Hinter ihrem Unglück steckte aber mehr: der geballte Druck von Elternhaus und Schule, der den Kindern keine Luft lässt und in die Parallelwelten der Internet-Spiele treibt. „Für viele Lehrer und Familien gibt es nur noch einen einzigen Maßstab: Gute Unterrichtsnoten – gutes Kind."
So versucht Tao, auch die Eltern in die Therapie einzubeziehen: „Wenn Väter und Mütter bei unserer Therapie mitmachen, dann werden nur 30 Prozent der Kinder rückfällig. Wenn nicht, scheitern 70 Prozent."
Zehntausend Yuan (rund 1.000 Euro) kostet die Drei-Monats-Therapie für die ganze Familie, Unterkunft inklusive. Das ist nicht gerade billig – aber für Familien der neuen chinesischen Mittelschicht erschwinglich.

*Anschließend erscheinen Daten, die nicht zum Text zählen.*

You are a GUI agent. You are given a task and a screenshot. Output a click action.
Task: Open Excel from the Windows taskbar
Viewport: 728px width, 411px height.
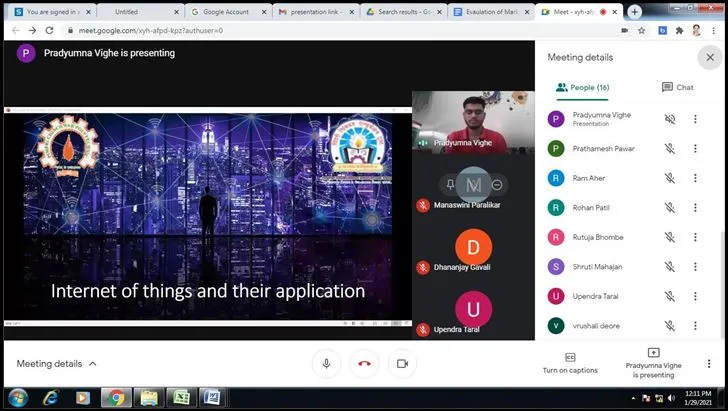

Schüler Wang Wen hat nur noch wenige Wochen, bis er wieder nach Hause darf. Er glaubt inzwischen, dass er es schaffen könnte, der Verlockung der Online-Spiele zu widerstehen.
Seine Mutter, eine Lehrerin, und sein Vater haben willig an den Therapiesitzungen teilgenommen, bis der Sohn sie nicht mehr dabei haben wollte: „Die haben doch so viel zu tun." Nach der Klinik will er sich ein Hobby suchen, Trompete spielen oder Kampfsport, vielleicht. „Und dann will ich studieren, ganz sicher."
Manchmal träumt Wang Wen noch von seinen vielen Stunden in der „World of Warcraft", und seiner zweiten Existenz als Krieger, in der er sich so wohl fühlte. „Im Internet hatte ich viele Bewunderer", sagt er stolz, „ich war wirklich sehr, sehr gut."